(WORK INSTRUCTION)
Find every line of the records that has "tweet" and return it.

(WORKING DATA)
____________________
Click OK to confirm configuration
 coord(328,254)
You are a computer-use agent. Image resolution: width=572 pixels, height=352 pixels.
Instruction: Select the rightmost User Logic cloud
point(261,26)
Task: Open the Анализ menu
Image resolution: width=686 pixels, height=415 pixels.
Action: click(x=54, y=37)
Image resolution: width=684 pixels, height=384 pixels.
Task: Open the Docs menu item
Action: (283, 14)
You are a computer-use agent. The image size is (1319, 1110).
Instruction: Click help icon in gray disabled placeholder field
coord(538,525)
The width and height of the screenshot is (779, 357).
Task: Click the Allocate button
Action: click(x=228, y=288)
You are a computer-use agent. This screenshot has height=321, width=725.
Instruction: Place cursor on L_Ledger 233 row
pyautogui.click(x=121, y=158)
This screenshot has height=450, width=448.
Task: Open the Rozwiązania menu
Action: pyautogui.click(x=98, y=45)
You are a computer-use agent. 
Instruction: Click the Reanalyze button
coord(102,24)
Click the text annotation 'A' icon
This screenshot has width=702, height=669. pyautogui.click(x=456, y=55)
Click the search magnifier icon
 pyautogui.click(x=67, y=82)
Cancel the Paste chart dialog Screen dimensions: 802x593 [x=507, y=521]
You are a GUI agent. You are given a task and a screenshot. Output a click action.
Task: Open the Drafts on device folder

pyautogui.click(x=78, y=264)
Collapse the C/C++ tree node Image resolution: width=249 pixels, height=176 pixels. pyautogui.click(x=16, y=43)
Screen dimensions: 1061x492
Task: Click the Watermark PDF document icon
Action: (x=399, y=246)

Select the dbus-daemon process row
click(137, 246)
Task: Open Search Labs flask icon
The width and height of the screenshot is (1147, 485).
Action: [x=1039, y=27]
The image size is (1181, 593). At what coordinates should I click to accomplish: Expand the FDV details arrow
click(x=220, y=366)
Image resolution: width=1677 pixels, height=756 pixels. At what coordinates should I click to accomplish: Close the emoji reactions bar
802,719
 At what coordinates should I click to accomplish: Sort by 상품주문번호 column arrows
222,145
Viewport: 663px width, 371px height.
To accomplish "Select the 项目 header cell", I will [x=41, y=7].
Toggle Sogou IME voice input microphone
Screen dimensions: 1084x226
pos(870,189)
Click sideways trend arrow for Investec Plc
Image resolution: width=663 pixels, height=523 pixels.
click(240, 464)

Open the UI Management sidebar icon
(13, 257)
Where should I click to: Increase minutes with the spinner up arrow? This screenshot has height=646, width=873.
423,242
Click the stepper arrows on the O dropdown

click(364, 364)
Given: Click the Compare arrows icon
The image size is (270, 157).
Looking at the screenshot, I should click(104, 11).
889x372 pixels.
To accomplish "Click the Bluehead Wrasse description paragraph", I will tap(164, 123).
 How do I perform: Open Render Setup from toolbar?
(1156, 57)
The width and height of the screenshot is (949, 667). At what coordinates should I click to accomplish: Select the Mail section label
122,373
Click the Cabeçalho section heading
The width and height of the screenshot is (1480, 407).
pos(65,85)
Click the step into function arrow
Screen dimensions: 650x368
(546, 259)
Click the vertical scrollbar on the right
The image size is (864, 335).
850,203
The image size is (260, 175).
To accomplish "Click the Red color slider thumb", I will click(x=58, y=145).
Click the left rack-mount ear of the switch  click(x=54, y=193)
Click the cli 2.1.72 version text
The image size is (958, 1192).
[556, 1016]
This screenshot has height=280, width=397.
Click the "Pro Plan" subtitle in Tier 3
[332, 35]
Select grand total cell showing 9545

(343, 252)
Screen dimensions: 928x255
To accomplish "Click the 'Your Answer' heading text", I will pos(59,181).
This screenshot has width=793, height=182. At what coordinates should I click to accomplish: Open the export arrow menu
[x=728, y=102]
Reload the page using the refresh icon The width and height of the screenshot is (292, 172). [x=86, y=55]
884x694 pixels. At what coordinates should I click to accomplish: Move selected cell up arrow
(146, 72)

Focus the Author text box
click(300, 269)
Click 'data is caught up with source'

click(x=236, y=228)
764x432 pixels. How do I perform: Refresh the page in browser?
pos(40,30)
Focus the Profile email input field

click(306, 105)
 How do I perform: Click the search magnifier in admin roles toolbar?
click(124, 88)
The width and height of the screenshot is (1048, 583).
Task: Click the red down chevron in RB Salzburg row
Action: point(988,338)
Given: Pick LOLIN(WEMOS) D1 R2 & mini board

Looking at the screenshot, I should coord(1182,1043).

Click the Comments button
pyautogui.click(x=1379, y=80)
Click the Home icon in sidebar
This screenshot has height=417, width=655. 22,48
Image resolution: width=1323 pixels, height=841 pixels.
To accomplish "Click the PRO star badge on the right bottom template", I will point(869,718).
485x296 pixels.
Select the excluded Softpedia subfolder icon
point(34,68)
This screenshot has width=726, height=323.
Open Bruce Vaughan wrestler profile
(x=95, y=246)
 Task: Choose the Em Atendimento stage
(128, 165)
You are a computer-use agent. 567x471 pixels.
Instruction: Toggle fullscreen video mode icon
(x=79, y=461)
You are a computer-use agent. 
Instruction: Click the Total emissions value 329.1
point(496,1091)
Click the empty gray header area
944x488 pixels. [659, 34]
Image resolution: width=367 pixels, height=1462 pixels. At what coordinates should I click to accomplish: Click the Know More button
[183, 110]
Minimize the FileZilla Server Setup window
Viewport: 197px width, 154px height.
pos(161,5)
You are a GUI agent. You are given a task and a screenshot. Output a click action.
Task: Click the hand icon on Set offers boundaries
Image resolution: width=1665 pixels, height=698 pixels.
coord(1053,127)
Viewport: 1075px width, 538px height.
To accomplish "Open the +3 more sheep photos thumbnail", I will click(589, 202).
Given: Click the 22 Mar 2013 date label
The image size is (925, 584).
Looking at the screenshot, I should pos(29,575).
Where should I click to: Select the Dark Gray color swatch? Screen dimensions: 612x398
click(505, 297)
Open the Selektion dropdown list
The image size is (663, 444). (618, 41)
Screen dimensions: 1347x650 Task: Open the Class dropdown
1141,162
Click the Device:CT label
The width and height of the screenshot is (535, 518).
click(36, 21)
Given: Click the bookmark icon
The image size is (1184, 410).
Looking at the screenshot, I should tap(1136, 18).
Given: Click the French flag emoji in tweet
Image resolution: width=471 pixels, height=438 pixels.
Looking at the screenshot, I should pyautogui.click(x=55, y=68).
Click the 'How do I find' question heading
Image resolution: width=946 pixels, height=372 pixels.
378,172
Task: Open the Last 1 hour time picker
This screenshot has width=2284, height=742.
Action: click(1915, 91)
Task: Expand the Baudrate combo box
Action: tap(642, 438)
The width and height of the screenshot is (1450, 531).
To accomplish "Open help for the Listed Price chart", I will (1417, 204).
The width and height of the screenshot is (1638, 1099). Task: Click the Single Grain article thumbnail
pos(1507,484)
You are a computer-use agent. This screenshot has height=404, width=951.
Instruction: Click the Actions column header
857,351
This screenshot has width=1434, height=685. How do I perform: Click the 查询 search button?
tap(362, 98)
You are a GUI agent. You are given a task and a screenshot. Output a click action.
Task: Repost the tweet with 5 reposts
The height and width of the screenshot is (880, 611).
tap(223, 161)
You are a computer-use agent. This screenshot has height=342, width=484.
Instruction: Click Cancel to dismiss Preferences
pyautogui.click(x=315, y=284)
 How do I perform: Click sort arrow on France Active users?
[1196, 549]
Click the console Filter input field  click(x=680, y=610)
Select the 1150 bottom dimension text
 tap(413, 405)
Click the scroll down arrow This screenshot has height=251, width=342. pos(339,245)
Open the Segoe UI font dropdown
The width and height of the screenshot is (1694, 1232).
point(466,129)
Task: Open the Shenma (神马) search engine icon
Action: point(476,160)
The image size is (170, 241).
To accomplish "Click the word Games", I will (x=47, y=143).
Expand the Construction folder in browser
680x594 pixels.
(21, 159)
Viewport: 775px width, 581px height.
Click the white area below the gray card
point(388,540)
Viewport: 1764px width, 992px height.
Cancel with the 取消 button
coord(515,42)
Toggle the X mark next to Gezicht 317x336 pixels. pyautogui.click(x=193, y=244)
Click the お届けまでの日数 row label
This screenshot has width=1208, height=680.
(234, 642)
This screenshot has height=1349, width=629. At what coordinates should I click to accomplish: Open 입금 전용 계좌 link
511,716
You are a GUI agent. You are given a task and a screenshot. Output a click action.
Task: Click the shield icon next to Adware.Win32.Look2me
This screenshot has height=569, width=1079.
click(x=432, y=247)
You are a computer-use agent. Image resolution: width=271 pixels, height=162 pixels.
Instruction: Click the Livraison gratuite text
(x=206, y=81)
____________________
(ANSWER AREA)
Given: Click the French flag emoji in tweet
Task: Repost the tweet with 5 reposts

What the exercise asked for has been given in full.